I figured if I switched to one string of 130ah 3.4V Calb batteries I would lose about 1100lbs of batteries, cable and steel rack. That's 25% of the current truck weight!

My lead pack is 33.4kw. The new pack would be 19.9kw after bumping to 153V from 144. The higher voltage should also lower my required amps for a given speed/load thus lowering the peukert losses somewhat further extending max range.

So I'm really excited about the new wh/mile and range possiblilties with the switch. *Any real world experiences you folks can share with us lead heads???*


----------



## DIYguy (Sep 18, 2008)

ElectriCar said:


> Just curious what changes you noticed in your conversion for those of you who have made the jump to lithium. My 91 S10 truck averages about 480wh/mile now. The current weight is 4147 lbs. 1500lbs of that is battery.
> 
> I figured if I switched to one string of 130ah 3.4V Calb batteries I would lose about 1100lbs of batteries, cable and steel rack. That's 25% of the current truck weight!
> 
> ...


I can't help you with this too much yet...as I havn't received my Li yet. I do recall reading some posts about this though...do some searching and perhaps you will find it.

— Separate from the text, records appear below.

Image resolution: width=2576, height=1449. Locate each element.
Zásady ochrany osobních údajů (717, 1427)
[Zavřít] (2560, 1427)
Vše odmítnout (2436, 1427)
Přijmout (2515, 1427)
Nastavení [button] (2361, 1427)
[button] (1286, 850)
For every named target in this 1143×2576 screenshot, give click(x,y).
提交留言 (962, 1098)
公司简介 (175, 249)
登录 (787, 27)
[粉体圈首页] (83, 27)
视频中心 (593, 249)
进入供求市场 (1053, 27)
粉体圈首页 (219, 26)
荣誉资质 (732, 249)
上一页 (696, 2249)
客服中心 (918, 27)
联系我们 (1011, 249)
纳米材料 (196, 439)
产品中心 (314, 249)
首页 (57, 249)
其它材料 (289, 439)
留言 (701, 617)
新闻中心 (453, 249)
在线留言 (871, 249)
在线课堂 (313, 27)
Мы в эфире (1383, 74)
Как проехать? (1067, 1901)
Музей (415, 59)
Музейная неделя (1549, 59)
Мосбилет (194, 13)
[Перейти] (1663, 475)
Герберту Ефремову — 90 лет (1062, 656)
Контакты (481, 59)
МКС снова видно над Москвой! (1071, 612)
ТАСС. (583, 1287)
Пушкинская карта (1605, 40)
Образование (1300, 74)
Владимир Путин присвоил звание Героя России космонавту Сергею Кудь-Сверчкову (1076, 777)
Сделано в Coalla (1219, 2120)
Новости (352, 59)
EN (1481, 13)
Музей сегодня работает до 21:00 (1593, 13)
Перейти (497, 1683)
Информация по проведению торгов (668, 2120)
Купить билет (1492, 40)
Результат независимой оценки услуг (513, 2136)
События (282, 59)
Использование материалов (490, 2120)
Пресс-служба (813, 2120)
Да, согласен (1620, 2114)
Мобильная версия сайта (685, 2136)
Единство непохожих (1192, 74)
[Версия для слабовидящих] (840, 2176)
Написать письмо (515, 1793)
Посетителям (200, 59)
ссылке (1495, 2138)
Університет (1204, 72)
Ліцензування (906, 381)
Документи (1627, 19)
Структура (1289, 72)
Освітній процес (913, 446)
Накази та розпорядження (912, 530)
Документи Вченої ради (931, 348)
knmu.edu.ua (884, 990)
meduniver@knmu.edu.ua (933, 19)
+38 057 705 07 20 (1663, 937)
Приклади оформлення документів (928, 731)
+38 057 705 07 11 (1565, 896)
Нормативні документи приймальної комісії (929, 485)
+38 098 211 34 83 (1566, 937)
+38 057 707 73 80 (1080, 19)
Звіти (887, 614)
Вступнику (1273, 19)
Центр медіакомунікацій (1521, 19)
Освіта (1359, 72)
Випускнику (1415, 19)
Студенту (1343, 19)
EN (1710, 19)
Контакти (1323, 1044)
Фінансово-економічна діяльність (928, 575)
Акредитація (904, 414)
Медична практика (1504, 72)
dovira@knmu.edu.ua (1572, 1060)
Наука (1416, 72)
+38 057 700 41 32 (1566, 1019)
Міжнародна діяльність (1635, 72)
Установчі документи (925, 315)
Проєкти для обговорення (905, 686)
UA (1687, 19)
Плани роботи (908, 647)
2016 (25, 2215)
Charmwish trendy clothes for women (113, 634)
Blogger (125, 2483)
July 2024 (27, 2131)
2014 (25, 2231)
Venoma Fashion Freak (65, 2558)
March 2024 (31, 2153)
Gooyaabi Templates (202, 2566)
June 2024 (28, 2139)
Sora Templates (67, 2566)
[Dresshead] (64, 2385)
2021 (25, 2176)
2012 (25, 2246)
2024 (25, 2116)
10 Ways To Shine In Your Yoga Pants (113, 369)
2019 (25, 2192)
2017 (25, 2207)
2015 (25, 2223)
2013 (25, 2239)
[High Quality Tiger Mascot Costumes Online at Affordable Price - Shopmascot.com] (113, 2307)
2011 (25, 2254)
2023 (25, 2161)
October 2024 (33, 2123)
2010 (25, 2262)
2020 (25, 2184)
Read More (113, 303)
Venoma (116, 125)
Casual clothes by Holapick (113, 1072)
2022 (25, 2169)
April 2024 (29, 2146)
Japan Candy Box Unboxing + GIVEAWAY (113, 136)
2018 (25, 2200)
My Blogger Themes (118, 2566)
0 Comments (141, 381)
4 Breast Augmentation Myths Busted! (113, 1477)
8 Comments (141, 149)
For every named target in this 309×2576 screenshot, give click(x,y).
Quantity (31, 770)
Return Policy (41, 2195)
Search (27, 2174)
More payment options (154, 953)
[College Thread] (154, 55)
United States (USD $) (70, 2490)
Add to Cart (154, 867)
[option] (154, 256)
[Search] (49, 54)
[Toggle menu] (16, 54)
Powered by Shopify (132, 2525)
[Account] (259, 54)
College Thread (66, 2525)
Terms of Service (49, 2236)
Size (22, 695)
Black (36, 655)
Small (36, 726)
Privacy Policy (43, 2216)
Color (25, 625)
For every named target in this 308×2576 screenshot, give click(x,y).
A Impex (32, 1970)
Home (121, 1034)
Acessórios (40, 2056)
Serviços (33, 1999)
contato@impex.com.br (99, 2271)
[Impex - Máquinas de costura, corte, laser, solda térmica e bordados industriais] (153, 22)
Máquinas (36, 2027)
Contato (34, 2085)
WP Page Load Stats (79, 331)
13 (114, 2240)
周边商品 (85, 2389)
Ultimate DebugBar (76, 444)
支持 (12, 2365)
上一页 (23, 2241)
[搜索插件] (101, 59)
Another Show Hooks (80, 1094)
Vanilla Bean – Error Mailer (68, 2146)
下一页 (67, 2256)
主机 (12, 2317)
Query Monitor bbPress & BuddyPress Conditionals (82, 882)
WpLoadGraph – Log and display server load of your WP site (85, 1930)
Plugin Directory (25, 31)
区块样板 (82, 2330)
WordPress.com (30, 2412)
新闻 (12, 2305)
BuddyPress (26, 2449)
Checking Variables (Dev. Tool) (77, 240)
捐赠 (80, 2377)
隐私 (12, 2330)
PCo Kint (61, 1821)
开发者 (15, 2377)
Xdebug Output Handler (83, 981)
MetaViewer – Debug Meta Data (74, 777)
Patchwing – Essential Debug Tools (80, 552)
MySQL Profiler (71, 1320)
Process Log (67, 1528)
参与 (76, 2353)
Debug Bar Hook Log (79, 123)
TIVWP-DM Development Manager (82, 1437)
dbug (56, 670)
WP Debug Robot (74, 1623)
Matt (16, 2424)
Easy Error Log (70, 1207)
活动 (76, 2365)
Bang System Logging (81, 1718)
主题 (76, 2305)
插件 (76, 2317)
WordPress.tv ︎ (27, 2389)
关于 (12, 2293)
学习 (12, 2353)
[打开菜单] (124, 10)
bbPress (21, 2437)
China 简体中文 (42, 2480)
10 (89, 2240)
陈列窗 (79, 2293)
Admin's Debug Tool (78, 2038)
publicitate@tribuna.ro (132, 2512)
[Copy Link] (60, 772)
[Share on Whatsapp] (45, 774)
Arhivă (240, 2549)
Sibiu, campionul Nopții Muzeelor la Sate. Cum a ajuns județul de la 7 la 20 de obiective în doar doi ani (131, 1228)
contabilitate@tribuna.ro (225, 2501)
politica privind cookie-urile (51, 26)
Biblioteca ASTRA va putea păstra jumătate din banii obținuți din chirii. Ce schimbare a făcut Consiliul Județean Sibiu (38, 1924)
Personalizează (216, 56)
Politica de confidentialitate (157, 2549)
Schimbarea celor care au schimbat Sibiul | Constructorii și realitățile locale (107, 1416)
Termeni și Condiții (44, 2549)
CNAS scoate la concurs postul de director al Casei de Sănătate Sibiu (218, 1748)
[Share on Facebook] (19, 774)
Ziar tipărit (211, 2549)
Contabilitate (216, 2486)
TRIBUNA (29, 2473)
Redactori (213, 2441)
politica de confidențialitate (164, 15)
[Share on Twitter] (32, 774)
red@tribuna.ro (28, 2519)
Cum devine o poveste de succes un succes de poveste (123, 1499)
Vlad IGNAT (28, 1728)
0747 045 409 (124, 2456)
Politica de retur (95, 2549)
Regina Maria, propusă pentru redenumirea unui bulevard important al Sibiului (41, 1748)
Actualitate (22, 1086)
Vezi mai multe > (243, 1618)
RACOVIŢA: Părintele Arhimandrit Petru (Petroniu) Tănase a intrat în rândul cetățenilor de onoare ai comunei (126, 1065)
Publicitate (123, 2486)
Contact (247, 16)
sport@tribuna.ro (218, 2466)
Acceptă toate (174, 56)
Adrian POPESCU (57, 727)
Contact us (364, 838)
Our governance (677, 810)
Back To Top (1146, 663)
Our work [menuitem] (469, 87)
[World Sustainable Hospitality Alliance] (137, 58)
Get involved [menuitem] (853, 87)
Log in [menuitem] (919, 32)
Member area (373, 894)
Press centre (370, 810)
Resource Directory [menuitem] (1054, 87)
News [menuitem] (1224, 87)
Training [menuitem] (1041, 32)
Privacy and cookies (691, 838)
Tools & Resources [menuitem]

Couple of comments though... I would recommend going with 180Ah cells minimum on your truck. Your pack will last much longer and you won't worry about stressing it. This is the smallest I would recommend for a small pick up truck.
Nominal voltage is generally accepted as being 3.2 on this chemistry..not 3.4 I think. You really should calculate your pack and nominal on this number as this is where the majority of the discharge will be at (for low current draw). Based on your number of 153 and 3.4 I assume you are considering 45 cells. This would give you a nominal pack voltage of 144, not 153 and about 18.7 KWh.
Peukerts plays very little role in LiFePo... but it's true that your current will go down with higher voltage... not sure that it will in this case though.
Good luck! I'm excited to go Li also!  65 Calb 180Ah cells coming... 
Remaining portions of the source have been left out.